Inspired by Michael's post about the last time Omagh made all the wrong headlines I thought I'd look at what my memories where of that day back then and the differences with now.
Later on near the end of the match some of the spectators were huddled inside the club house, they then told us at the end that something had happened in Omagh, so the celebrations of reaching my first Irish Cup Final were somewhat muted as we headed back to Bangor to catch up on the news.
Saturday the 2 April 2011 was a mixed day. At time the sun was bursting out of the heavens at others it was overcast and even raining. The news this time, as my friend Phil wrote, was spreading via Twitter. I'd read the first reports on the train on my way back to Bangor after being part of the banner drop for the Yes! to Fairer Votes.

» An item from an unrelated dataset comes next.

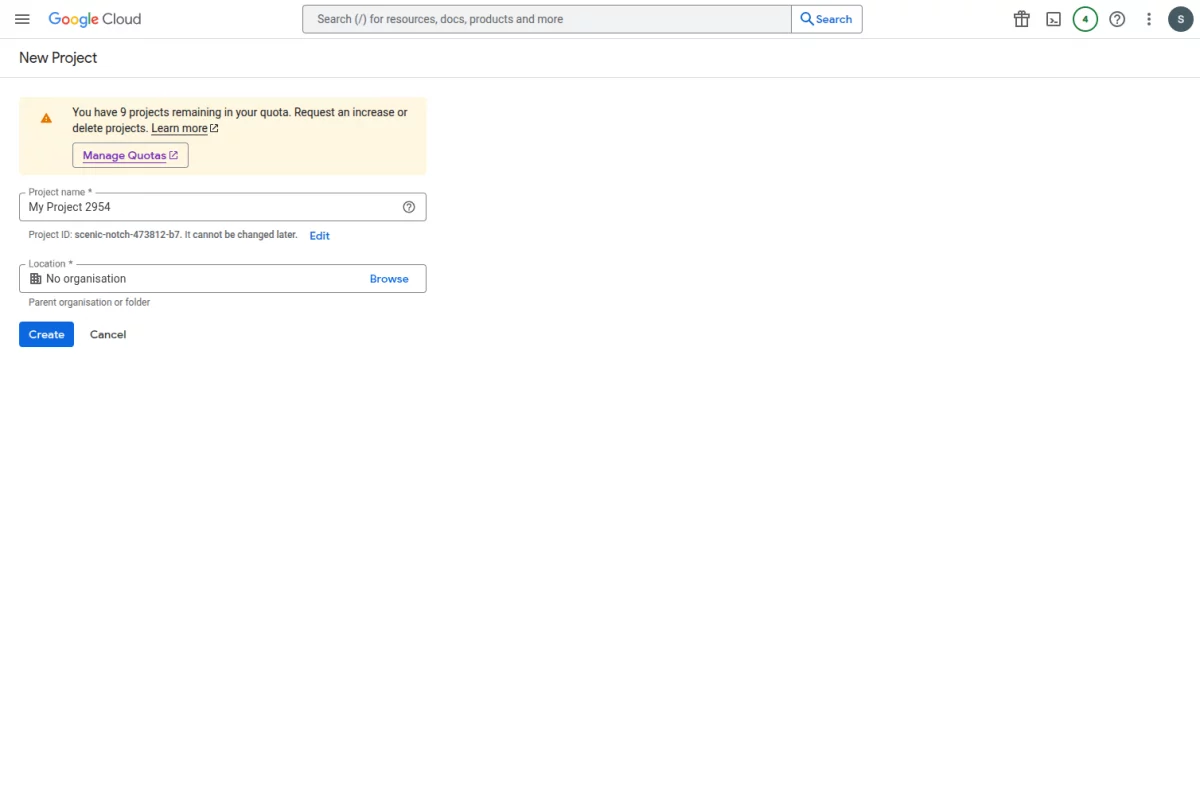Click the No organisation location field

point(180,278)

But this time within hours there was grass roots condemnation appearing from all sides (well almost) across Twitter, the hashtag #NotinMyName was trending late on Saturday. We didn't have Twitter back in 1998, people found out in their own time through car radios, portables at football games, or when they got back in after the afternoon shopping or gardening. Now many of us found out as we were going about what we were doing and we able to comment our own feelings to a few or many. We could also follow the views of others through the #Omagh #NotinMyName #PSNI etc hashtags.

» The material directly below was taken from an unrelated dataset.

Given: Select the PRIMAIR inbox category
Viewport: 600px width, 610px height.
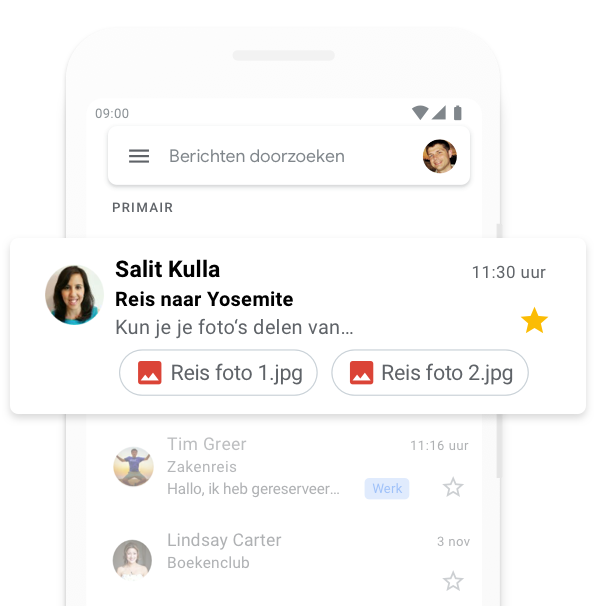Looking at the screenshot, I should click(x=142, y=207).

As Phil said in his Tweet we could also see the disgusting side of a very small number of individuals who felt that the loss of a 25 year old's life at the start of a career in a role he was looking forward to was right. Thankfully that is only a small handful, overwhelmingly people are outraged at what has happened and never want to revisit those dark days again.

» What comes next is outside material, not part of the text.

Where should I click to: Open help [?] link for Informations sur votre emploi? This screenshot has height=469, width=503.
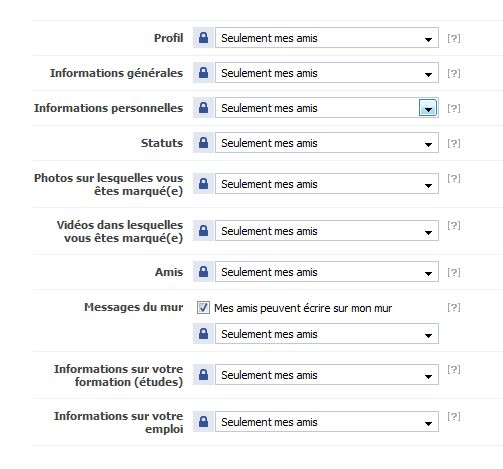(454, 416)
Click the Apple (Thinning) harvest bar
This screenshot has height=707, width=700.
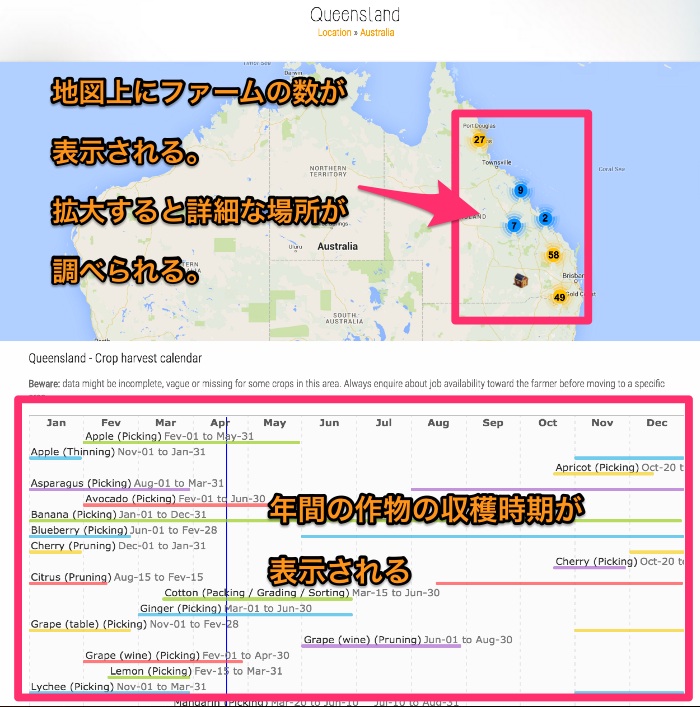[70, 452]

Looking around us today, life is going on in Northern Ireland. Some of the political parties postponed press conferences until tomorrow, Sinn Féin pushed theirs back so as not to clash with the FM and dFM statement. there are a couple of security alerts and suspect devices, so we are being vigilant once again (but then those of us brought up in the troubles have never really ceased to be). But overwhelmingly the people here want peace, we've tasted it and want it to continue. "Not in my name" is the cry of many this weekend and going forward will remain the message to those who want to drag us back into a era of fear and uncertainty.